→ **PROBLEM TO WORK ON**:
When you reach the line containing "Task: Click the blue arrow beside date field" in the data below, begin returning lines exactly as written, and stop once the line containing "Task: Click the Chris@shop.com profile avatar" has been returned.

→ **TASK DATA**:
·····
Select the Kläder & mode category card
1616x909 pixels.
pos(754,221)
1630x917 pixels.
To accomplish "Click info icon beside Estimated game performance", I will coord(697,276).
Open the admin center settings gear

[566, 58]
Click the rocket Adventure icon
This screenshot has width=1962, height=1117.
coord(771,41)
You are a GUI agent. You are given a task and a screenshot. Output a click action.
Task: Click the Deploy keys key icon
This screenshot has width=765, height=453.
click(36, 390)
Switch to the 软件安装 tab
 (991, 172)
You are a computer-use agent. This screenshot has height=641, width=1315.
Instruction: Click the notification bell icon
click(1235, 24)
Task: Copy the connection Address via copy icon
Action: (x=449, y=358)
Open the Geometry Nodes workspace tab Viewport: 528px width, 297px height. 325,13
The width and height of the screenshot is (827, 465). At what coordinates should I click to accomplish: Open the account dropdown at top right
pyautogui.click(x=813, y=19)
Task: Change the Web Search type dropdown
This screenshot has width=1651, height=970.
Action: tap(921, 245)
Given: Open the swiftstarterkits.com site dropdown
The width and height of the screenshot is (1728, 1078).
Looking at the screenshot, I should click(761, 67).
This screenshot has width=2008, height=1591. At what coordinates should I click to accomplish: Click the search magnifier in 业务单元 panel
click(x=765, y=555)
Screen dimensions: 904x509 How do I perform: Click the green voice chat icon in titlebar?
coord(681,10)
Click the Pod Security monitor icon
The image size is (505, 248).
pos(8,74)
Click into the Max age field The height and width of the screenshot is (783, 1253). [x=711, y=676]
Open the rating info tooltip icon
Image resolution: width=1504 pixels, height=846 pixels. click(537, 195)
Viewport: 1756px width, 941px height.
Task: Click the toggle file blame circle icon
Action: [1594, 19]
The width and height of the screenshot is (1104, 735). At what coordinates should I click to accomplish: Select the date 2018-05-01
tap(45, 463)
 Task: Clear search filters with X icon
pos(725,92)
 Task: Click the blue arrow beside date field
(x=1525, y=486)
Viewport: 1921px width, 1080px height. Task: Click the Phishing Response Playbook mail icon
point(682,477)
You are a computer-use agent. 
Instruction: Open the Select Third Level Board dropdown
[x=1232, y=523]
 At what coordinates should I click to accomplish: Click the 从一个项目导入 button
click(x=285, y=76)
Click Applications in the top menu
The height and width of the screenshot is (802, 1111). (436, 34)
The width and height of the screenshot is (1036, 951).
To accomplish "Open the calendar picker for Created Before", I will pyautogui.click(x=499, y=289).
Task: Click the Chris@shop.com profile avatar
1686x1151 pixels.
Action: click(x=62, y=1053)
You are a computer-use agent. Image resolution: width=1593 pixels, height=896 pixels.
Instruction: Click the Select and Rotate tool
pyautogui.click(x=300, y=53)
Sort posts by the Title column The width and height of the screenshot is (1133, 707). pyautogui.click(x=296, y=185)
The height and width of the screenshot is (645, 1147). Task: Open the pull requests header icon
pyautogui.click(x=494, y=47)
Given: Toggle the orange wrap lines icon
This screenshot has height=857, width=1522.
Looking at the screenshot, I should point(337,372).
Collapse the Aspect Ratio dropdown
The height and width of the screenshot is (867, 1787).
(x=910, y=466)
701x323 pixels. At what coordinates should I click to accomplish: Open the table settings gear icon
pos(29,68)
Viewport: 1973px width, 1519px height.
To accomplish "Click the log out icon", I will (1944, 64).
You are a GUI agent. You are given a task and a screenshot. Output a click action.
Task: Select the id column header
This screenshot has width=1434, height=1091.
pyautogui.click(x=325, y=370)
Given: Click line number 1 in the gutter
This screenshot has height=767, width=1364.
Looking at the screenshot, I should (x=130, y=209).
·····
→ **RESULT OF THE TASK**:
 Task: Click the blue arrow beside date field
(x=1525, y=486)
Viewport: 1921px width, 1080px height. Task: Click the Phishing Response Playbook mail icon
point(682,477)
You are a computer-use agent. 
Instruction: Open the Select Third Level Board dropdown
[x=1232, y=523]
 At what coordinates should I click to accomplish: Click the 从一个项目导入 button
click(x=285, y=76)
Click Applications in the top menu
The height and width of the screenshot is (802, 1111). (436, 34)
The width and height of the screenshot is (1036, 951).
To accomplish "Open the calendar picker for Created Before", I will pyautogui.click(x=499, y=289).
Task: Click the Chris@shop.com profile avatar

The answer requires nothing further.